The economy of Ezhumattoor is primarily from agriculture. Ezhumattoor is one of the rubber producing villages in Kerala. The hilly terrain, high humidity and good rain make it suitable for rubber cultivation. Other major crops are coconut, tapioca and pepper. NRIs are also another major source of income.

Facilities
Ezhumattoor has the following facilities:

1. Primary Health Centre, Ezhumattoor
2. Post Office
3. Govt Higher Secondary School
4. Library
5. Dental Clinic
6. Telephone Exchange
7. Village Office
8. PSU Bank (Central Bank of India)
9. Co-operative Banks.
10.Federal Bank

== Transport ==

Ezhumattoor is largely dependent on private buses. There are few KSRTC buses passing via Ezhumattoor. The nearest KSRTC bus terminus is in Mallappally. Auto rickshaws are available and generally hired for short distances (1–3 km) where bus service is non-existent or rare. Taxis and jeeps are other preferred modes of transport where the terrain is hilly or rugged.

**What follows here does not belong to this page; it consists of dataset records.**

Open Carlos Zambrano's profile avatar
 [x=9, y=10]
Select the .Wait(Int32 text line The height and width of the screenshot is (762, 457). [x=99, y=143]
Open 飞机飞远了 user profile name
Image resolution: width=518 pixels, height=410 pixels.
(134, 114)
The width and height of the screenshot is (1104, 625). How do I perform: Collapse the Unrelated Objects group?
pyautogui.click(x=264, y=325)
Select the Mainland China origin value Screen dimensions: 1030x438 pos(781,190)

The nearest railway stations are at Thiruvalla and Changanacherry and Chengannur.

Trivandrum International Airport and Cochin International Airport, at Nedumbassery, Kochi are the airports most conveniently used to fly there.

== Civic administration ==

Ezhumattoor Village is a part of Pathanamthitta district administration. The Ezhumattoor village office is in Hospital Junction and Panchayath office is in Tellioor.
Ezhumattoor is famous for stone quarries, The blue stone from Ezhumattoor is mostly used for Construction of Temples, Homes etc. This place is also well known for the Traditional Ritual art Padayani, Which is performing here yearly during Vishu season at the famous Devi Temple at Panamattathukavu.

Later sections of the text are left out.